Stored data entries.

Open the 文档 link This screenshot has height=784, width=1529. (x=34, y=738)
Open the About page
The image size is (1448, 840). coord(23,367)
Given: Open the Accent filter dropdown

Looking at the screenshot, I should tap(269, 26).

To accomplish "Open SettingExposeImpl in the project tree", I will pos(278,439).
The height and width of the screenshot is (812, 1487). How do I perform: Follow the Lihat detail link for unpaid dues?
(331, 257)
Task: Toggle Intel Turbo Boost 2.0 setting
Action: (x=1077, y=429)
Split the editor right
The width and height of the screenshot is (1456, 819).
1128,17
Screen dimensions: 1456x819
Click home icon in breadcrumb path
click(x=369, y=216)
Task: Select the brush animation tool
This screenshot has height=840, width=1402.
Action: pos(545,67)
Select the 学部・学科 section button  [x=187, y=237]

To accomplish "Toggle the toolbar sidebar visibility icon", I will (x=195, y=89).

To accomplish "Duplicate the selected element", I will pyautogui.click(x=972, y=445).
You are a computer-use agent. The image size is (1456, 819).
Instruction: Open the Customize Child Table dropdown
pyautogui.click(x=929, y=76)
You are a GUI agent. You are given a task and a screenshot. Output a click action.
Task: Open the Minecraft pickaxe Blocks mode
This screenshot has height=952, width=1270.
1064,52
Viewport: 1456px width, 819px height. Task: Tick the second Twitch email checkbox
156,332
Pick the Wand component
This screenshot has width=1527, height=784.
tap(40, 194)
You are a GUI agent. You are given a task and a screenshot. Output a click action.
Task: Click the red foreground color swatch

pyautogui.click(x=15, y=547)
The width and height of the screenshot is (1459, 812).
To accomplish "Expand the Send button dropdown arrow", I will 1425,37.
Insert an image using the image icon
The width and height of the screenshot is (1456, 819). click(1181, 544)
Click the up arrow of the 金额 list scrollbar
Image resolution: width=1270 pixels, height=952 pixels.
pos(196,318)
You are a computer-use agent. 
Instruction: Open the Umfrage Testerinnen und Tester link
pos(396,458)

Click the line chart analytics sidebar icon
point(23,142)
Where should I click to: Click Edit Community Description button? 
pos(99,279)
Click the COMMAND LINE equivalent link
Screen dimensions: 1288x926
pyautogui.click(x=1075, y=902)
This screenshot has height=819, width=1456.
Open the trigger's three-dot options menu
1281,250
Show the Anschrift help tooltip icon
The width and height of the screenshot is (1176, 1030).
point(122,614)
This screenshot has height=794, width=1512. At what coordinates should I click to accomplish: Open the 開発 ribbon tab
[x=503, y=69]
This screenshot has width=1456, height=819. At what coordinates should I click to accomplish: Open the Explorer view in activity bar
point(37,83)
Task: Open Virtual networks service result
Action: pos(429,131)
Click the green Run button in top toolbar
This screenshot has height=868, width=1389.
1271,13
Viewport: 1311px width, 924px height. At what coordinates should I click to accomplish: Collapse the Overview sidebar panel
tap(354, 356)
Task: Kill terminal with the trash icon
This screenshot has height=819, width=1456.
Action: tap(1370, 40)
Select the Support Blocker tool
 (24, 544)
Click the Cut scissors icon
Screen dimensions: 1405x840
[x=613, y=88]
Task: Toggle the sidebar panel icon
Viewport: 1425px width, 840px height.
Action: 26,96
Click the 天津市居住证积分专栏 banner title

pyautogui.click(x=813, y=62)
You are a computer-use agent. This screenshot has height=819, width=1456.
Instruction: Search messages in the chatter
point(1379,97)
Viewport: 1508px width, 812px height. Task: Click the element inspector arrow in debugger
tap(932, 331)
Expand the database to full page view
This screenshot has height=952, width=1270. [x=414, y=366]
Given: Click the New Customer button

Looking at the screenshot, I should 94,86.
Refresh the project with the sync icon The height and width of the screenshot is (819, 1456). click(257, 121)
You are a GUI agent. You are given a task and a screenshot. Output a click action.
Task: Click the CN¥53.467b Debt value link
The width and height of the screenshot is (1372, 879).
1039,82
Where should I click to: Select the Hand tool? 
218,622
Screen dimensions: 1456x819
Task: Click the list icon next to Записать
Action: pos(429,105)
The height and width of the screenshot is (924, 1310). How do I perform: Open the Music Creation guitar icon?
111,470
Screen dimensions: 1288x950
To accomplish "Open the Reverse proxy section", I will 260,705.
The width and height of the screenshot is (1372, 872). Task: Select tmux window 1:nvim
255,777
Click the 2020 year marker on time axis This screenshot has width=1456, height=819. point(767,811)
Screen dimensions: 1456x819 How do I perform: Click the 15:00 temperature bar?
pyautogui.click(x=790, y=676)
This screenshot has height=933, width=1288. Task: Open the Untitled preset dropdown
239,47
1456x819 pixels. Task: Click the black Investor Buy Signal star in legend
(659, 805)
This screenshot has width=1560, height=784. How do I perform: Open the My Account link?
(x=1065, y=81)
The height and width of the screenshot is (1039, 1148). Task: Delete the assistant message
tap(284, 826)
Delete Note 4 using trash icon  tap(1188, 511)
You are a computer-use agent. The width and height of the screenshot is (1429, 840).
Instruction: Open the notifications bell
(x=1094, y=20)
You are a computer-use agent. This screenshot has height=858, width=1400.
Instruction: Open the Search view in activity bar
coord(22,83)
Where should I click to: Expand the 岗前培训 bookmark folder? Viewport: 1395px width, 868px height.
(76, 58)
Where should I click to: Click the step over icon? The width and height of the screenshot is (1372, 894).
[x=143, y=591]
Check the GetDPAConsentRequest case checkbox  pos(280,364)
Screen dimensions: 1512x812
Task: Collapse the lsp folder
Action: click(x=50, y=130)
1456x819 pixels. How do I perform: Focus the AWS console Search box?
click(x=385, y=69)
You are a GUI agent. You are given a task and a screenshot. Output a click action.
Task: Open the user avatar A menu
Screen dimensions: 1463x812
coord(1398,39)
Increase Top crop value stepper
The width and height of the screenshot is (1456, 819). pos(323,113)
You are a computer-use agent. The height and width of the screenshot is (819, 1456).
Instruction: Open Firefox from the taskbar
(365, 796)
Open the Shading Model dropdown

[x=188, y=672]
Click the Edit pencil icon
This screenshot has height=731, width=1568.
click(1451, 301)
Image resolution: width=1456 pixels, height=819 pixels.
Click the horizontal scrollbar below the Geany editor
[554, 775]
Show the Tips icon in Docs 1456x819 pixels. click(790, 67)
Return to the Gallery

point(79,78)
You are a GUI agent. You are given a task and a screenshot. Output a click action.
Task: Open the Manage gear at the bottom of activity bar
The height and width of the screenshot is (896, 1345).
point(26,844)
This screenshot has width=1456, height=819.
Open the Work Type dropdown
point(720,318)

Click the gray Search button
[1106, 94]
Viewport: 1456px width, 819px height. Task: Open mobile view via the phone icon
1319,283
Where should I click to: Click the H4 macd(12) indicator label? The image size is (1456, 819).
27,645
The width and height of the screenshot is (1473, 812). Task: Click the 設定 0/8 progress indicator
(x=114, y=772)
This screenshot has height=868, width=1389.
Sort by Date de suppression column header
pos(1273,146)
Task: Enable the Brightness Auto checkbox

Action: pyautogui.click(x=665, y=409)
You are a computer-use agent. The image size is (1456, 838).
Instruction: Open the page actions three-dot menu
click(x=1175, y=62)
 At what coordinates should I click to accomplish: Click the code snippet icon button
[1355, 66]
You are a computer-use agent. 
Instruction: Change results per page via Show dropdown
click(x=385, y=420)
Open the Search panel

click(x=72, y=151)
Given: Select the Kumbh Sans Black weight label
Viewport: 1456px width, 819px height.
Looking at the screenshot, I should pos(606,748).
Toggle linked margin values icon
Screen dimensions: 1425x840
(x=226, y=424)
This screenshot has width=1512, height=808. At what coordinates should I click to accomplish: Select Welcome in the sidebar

Task item.
Which lines in the records above contain the word "project"? Copy each one.

Written solution.
To accomplish "Open SettingExposeImpl in the project tree", I will pos(278,439).
Refresh the project with the sync icon The height and width of the screenshot is (819, 1456). click(257, 121)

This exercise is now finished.